The snag with the morning's three competitors was that they didn't really seem to take into account the singers, standing on a platform just to the conductor's left, and slightly behind him. This was the first time any of them had got their hands on the ENO Orchestra, sounding rich and lovely from the start, so it was perhaps understandable that most of the work went on orchestral detail. And I wondered if there had been more liaising with soprano Eleanor Dennis, mezzo Rachael Lloyd, tenor Rupert Charlesworth and baritone Matthew Durkin in the piano sessions the day before, but apparently not.

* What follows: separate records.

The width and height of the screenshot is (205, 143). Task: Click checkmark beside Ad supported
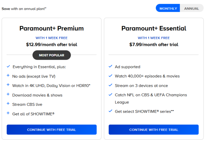110,66
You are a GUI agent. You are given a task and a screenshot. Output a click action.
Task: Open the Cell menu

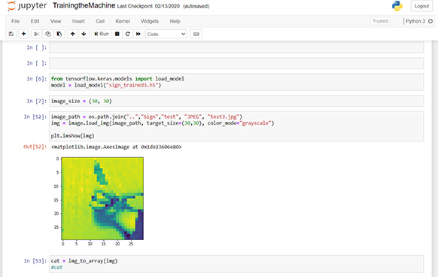(x=100, y=21)
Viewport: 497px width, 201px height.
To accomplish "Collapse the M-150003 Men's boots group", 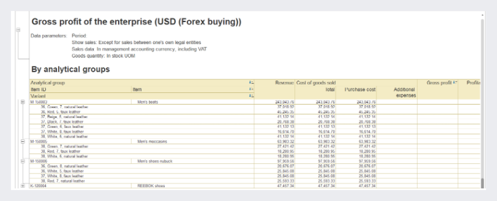I will [23, 102].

So it was hardly surprising that, when Waldren got Charlesworth to come and stand right in front of the orchestra, my vivacious fellow-outsider whom I already know and like a lot through a mutual friend, Phillip Thomas, and from our Brunch with Brünnhildes, that great Wagnerian soprano Susan Bullock, exclaimed 'thank you, God!' Sue and I were additions to a panel that already included ENO Head of Music Martin Fitzpatrick, Senior Artistic Advisor John McMurray, Head of Casting Sophie Joyce and of course Mark himself.

Waldren was the only one we witnessed to make true music-theatre with both singers and orchestra; the Dorabella-Guglielmo duet from Cosi really changed and developed as a result. Invidious to say too much about the other conductors, but here's the weirdest thing: the one who baffled us the most was the players' favourite, adduced from a questionnaire they'd been given. And yet from the minute he stood up in front of them, the orchestra suddenly lost all its tonal beauty and sounded a bit like a brass band. It may just be that this was in the dead spot of the day, mid-afternoon, but I remembered John Carewe's comment that the sound of an orchestra adapts to a conductor the minute he or she first raises the baton.

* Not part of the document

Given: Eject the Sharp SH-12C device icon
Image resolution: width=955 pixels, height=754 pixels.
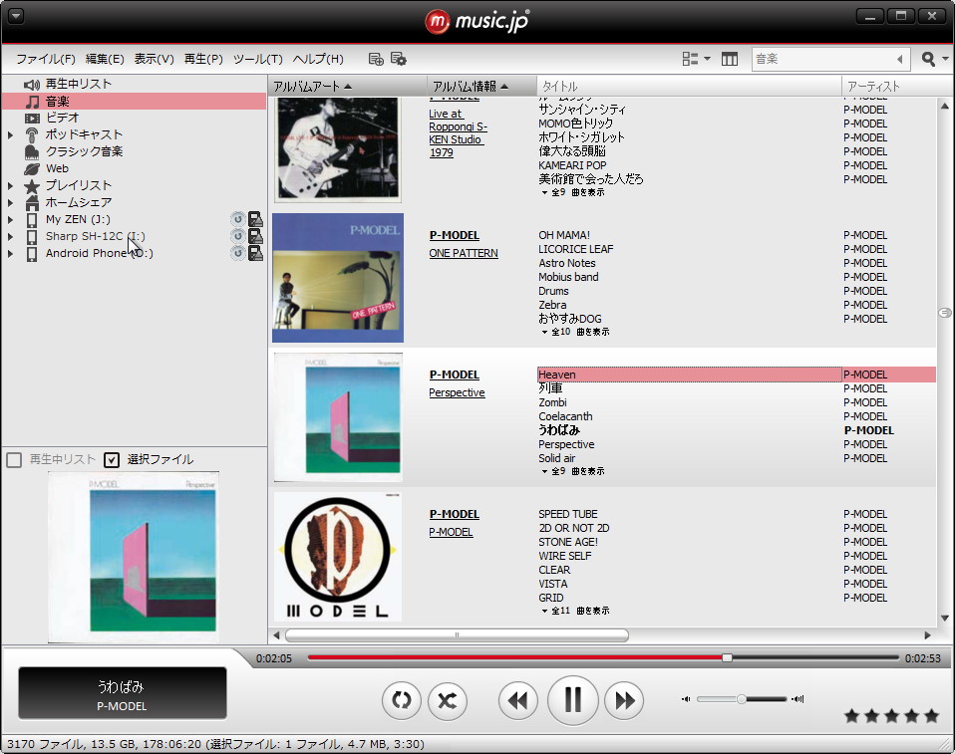Looking at the screenshot, I should [x=254, y=237].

The main point is that, as I've already written in replies to comments on previous posts, I found it one of the most exhilarating if exhausting days of my professional life, and I learnt a huge amount (never noticed, to take one small example, that a harp softens the processional theme of the Mastersingers - two of the competitors drew attention to it). Discussions at lunchtime and afterwards were very lively, and I found the perspective of leader Janice Graham - she who played Leonora's theme in Act Two of The Force of Destiny so seraphically - especially fascinating. I must have been nuts to go on to the first of Dudamel's concerts with the Simón Bolívar Symphony Orchestra of Venezuela - by the time I reached the Festival Hall I just wanted to sleep. But there's no kipping through Stravinsky's Petrushka or The Rite of Spring, even in erratic performances.

This is perhaps the right moment to hail a by all accounts fabulous new Music Director for the City of Birmingham Symphony Orchestra, 29-year-old Lithuanian Mirga Gražinytė-Tyla. I haven't caught Gražinytė-Tyla in action yet but Richard Bratby, who heard a specially scheduled CBSO concert with her in January, is someone whose opinion I trust completely. I asked him if he'd react on the morning of the announcement for The Arts Desk and he did so, beautifully. It's especially felicitous for another potentially great Balt to follow Latvian Andris Nelsons.

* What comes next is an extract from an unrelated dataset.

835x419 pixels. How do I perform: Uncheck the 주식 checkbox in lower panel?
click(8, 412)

Bad times, not artistically but financially, for ENO just got worse with the Board's proposal to cut salaries for the chorus by 25 per cent. As last year's Mastersingers triumph showed most powerfully at a similarly vital time, they are a backbone of the company; I know Richard Jones especially adores them. If morale drops just at the time when Mark Wigglesworth is invigorating, by all accounts, everyone who works there, it could be the beginning of the end. I don't know the figures - I must find out - but bearing in mind something has to give, I wonder whether it shouldn't be in the very large administration. Why are the artists always the first to suffer? If you want to defend the company, you should sign both the petition set up by 'the Spirit of Lilian Baylis' and the one on Equity's site.

As with Mastersingers last year, one in the eye for the ludicrous Arts Council 'punishment' which had just been meted out, along came a first night yesterday of such brilliance that one could only wish to fight the proposed cuts with fiercest might (pictured above, ENO principal flautist Claire Wicks in the first of production photos by Robbie Jack). I hadn't much enjoyed Simon McBurney of Complicite's production of The Magic Flute the first time round; this revival was as different from the ENO premiere as day from night. Much of that must be ascribed to the electrification of Mark Wigglesworth and his players, raised up virtually to stage level as before so that the interaction between singers and orchestra could only be the stronger (and there was no problem at all hearing just about every word).

It's a truism that pace is everything in Mozart, but I hadn't really taken that on board until I heard Jonathan Cohen conducting a Glyndebourne on Tour Marriage of Figaro that just zinged; you thought, especially in the first two acts, 'how on earth does Mozart keep it up?'

Here you could only feel the cumulative effect at an incandescent lick, which is probably why I found myself weeping with sheer pleasure just into the Act One Quintet. But there was plenty of space for Tamino's and Pamina's great arias to breathe. And I doubt if I''ll ever see a better, and certainly never a more sympathetic, pair than Allan Clayton and Lucy Crowe.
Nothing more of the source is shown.